Intan begitu kaget, tak dikiranya sama sekali ada kata-kata tersebut siang hari itu. Gadis itu hanya diam, bingung, dan matanya berkaca-kaca. Wajahnya tertunduk sejenak, sambil mengatur nafasnya, ia mendongakkan kepalanya.
Dengan agak terbata Intan mencoba menjawab,
“Maaf, terus terang saya kaget sekali Bapak berkata seperti itu pada saya. Sebelumnya sama sekali nggak kepikiran, saya diterima kerja karena ada maksud tertentu dari Bapak. Mungkin saya terlalu lugu, makanya saya nggak tahu. Saya jelas nggak bisa menerima permintaan Bapak. Saya belum siap menikah sekarang! Dan saya ingin nanti menikah dengan orang yang benar-benar saya cintai.”
Intan mencoba berhati-hati menata rangkaian kata yang keluar dari mulutnya. Ia tak ingin melukai hati orang tua itu. Ia sadar Pak Mus sudah berbaik hati kepadanya, meski tentu saja tiada rasa cinta Intan sedikit pun kepadanya. Pak Mus hanya manggut-manggut sambil bertopang dagu. “Yo wis, ndak apa-apa. Sebetulnya Bapak sudah ngira kamu bakal ndak mau. Kamu malu to kalo jadi istri Bapak? Ya wajarlah, mungkin bapakmu saja umurnya lebih muda dari Bapak. Tapi kamu masih mau kerja di tempat Bapak, to?”
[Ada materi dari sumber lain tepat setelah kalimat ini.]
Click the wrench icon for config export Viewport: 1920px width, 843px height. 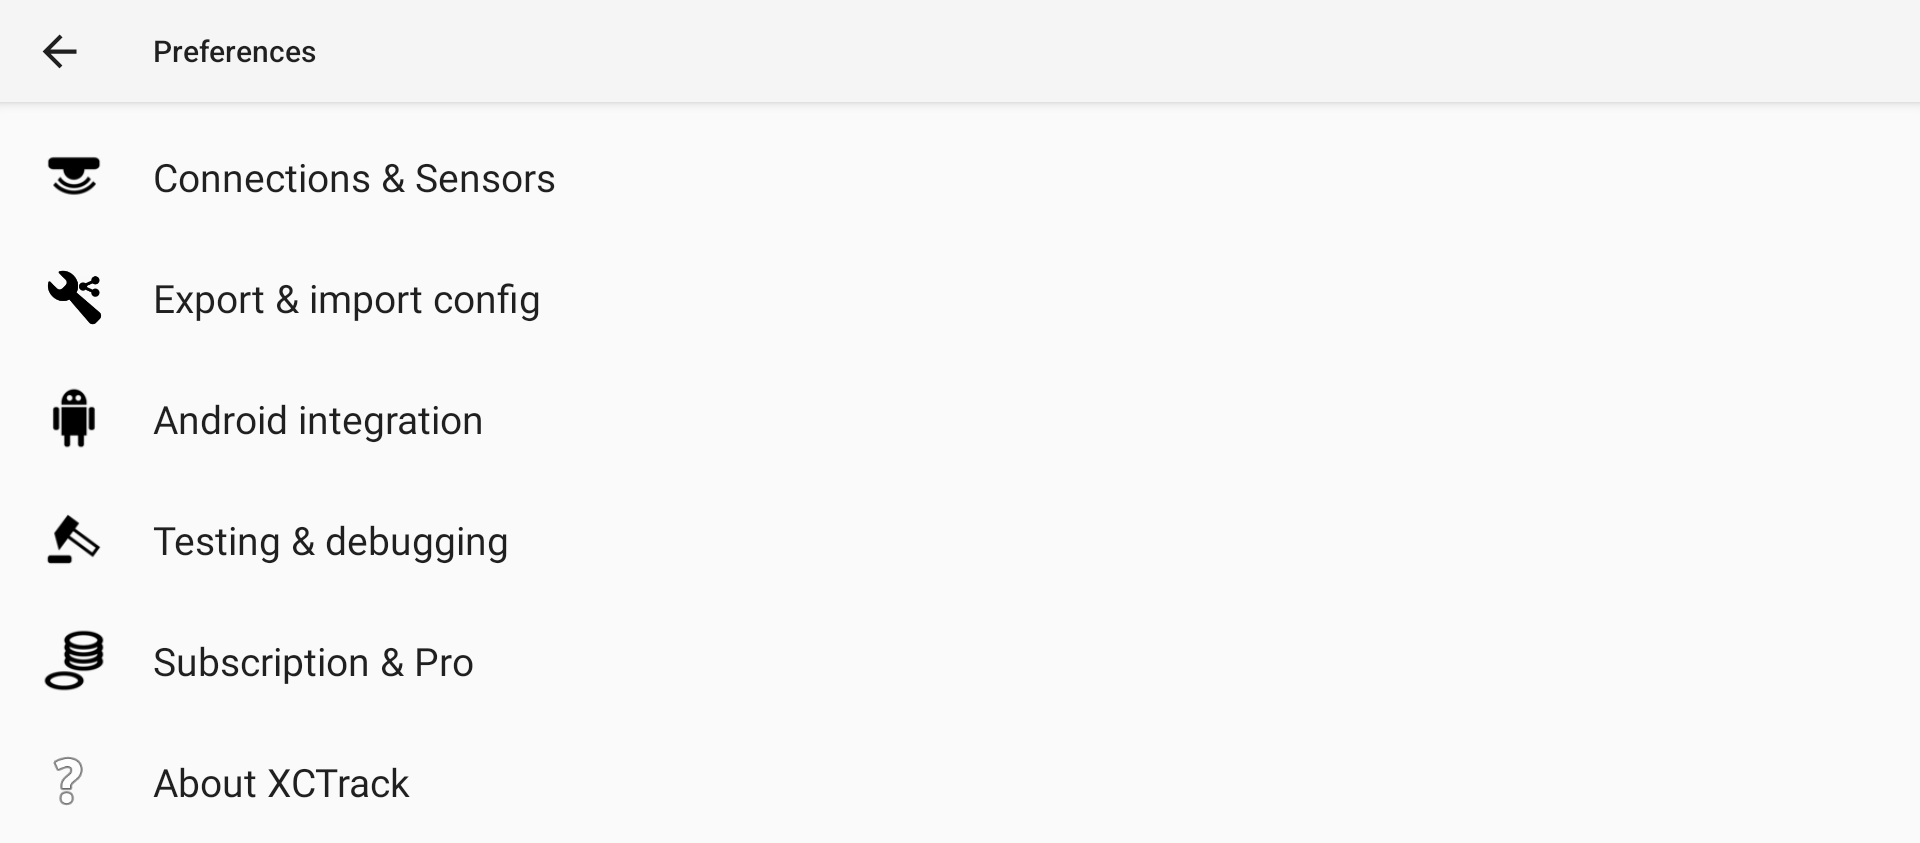tap(74, 298)
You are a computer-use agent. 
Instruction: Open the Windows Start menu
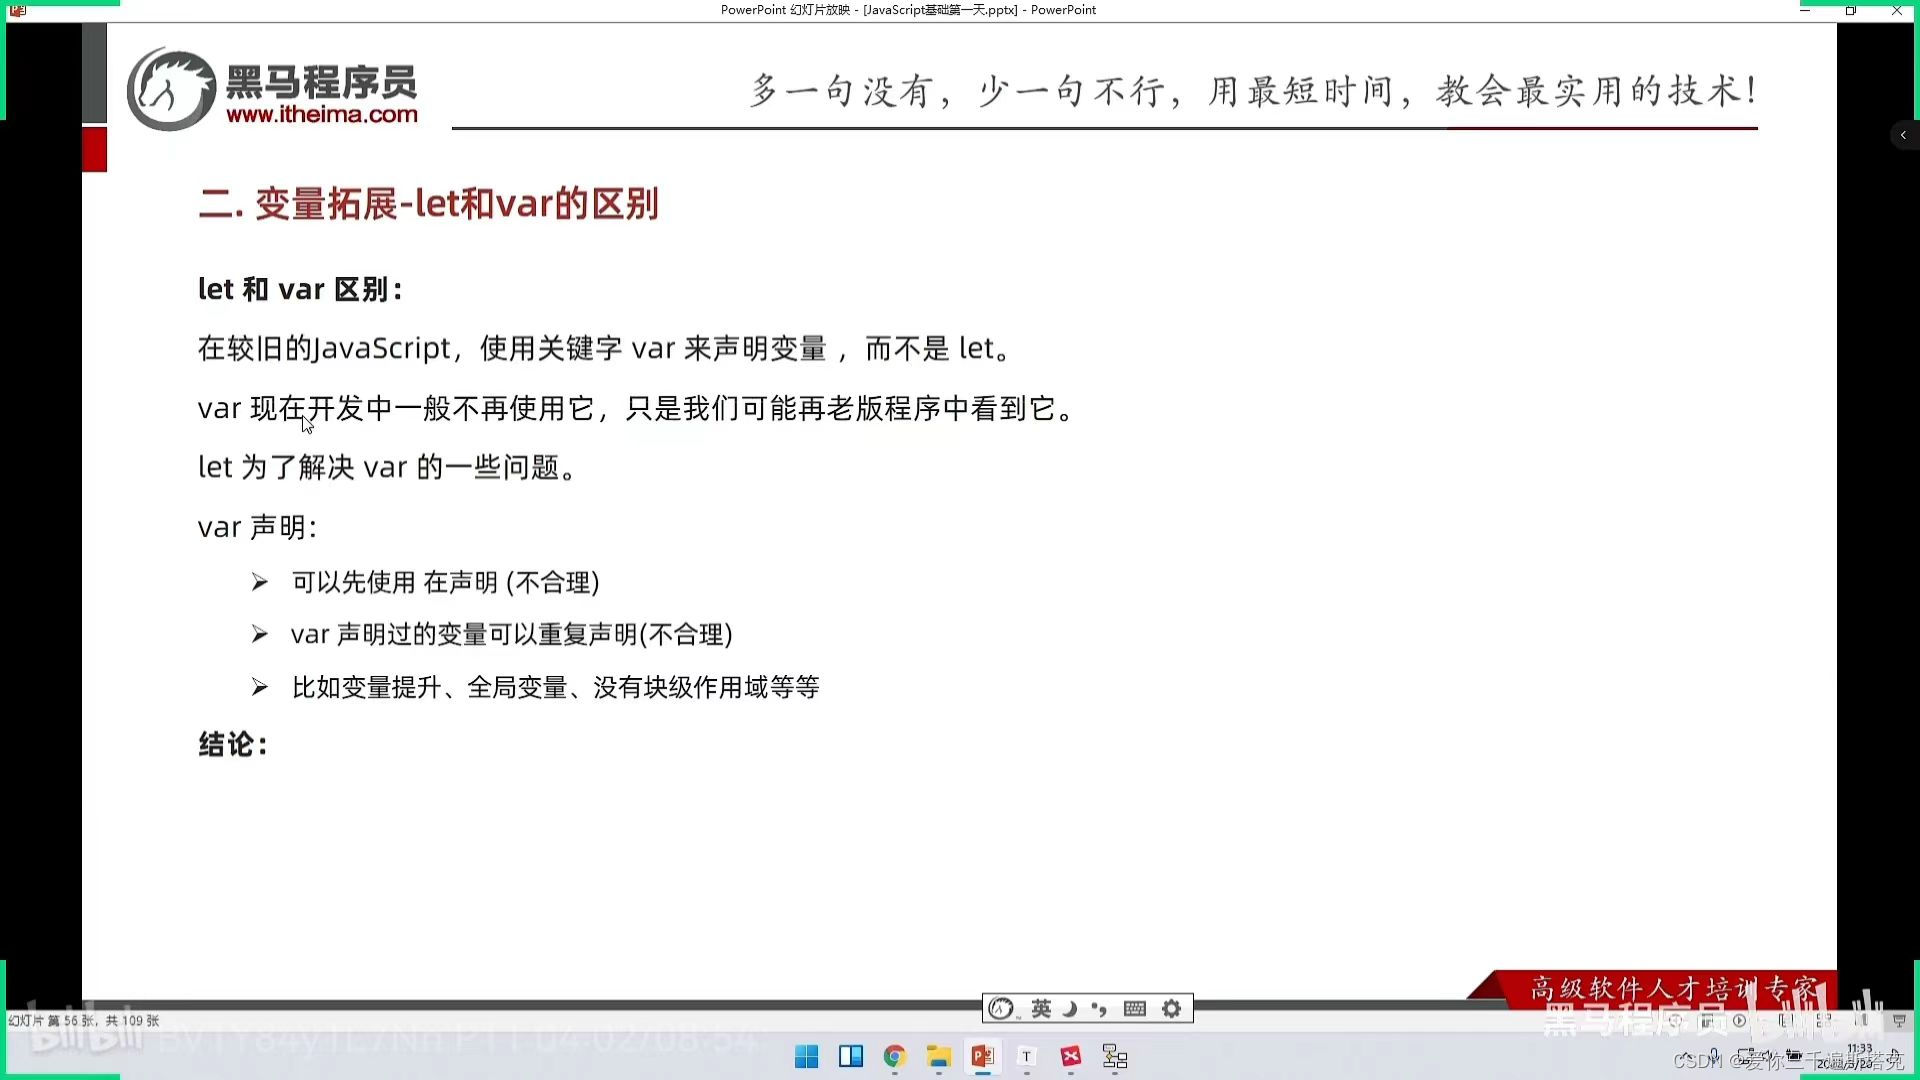pos(806,1057)
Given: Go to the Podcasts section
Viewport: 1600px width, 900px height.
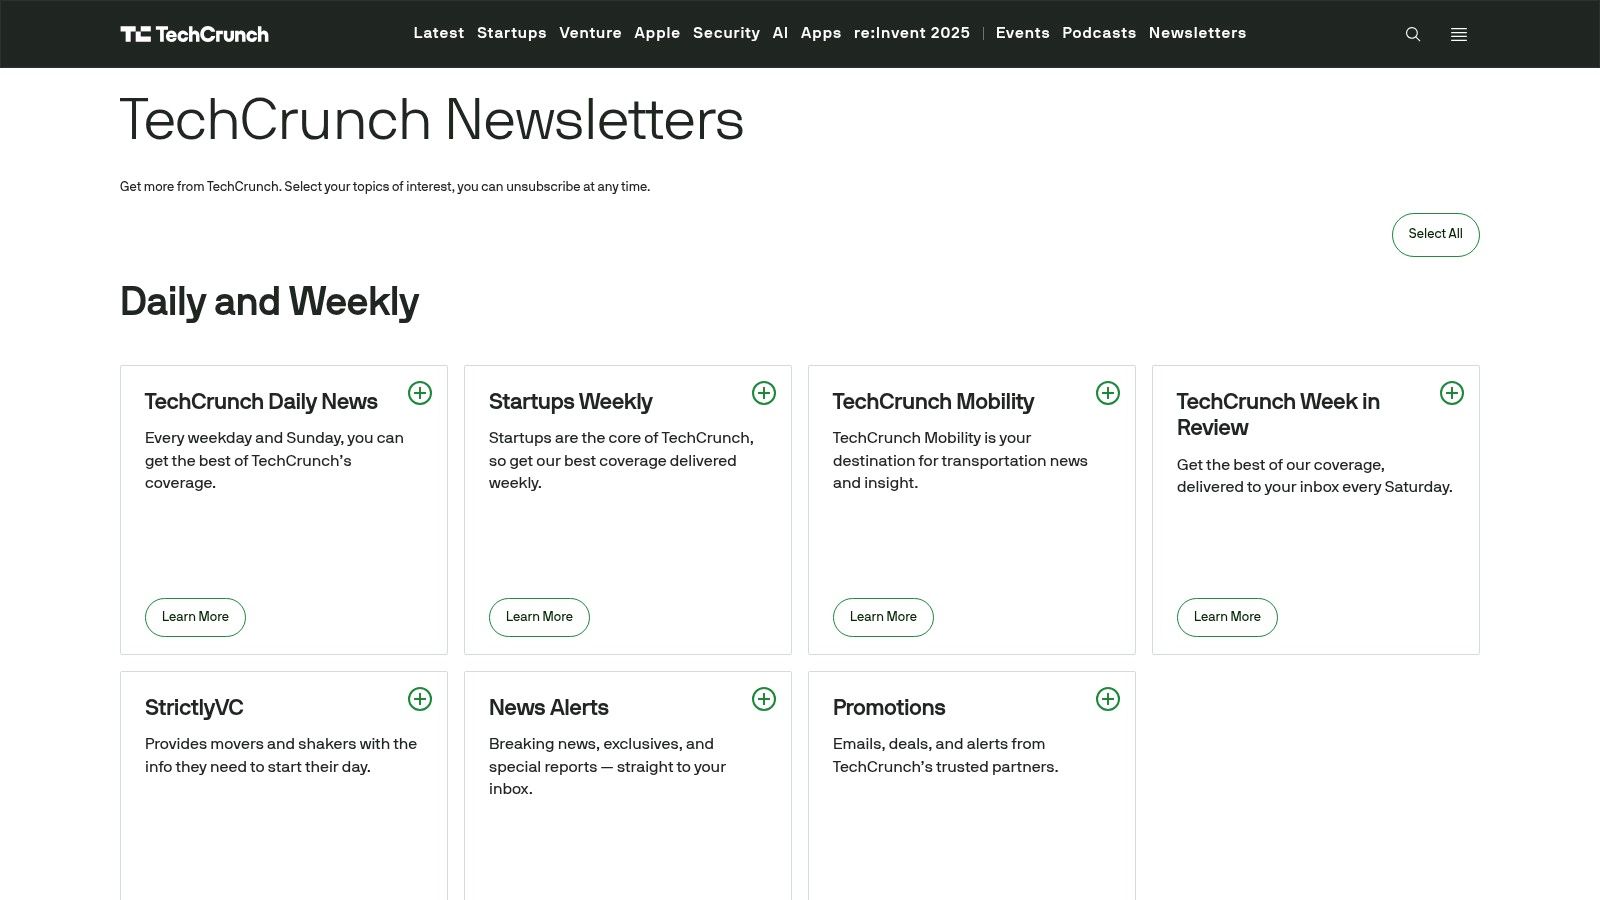Looking at the screenshot, I should pyautogui.click(x=1099, y=33).
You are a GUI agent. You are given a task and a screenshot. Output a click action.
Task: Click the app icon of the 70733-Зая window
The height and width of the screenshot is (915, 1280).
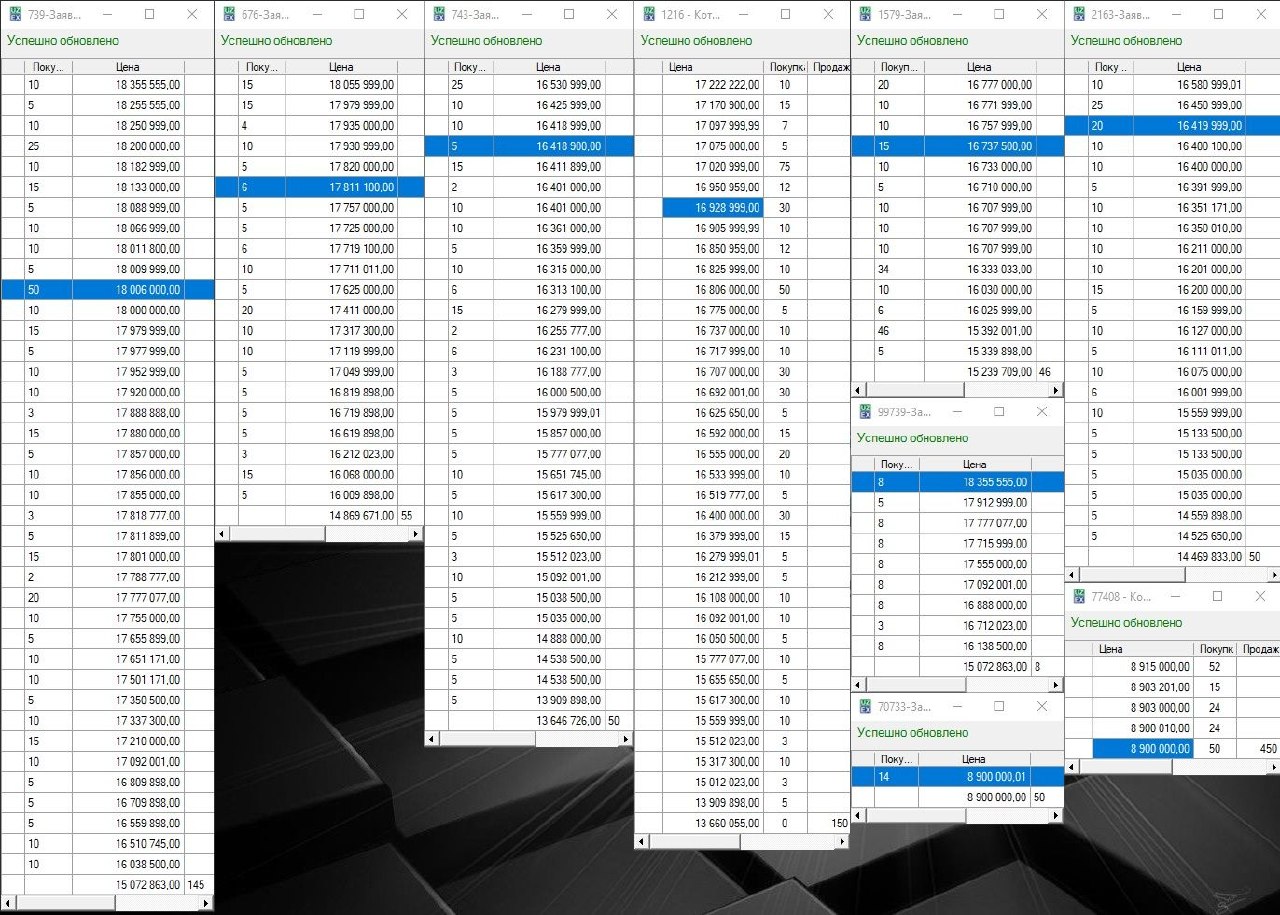click(x=863, y=707)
“Maaf, dengan peristiwa barusan, saya memutuskan untuk keluar sekarang juga. Terima kasih, Bapak sudah memberi saya pekerjaan, walau cuma sebentar. Semoga Bapak segera mendapat istri lagi. Permisi Pak, saya pergi,” tutup Intan yang lantas bangkit dari kursi, lalu beranjak pergi, meninggalkan Pak Mus yang kecewa lagi.
***
Keterangan untuk beberapa kata dalam bahasa Jawa :
- mending = lebih baik
- wong = orang
- piye = bagaimana
- medok = kental (khusus untuk logat)
- sampeyan = anda
- tedeng aling-aling = basa-basi
- nuwun sewu = mohon maaf
- emoh = enggan
- kemayu = genit
- kesusu = tergesa-gesa
- nduk/genduk = panggilan sayang untuk anak perempuan
- kersanipun = kehendaknya, maunya
- yo wis = ya sudah
# Cerpen ini pernah dimuat di salah satu koran terbitan Sumatra pada tahun 2009.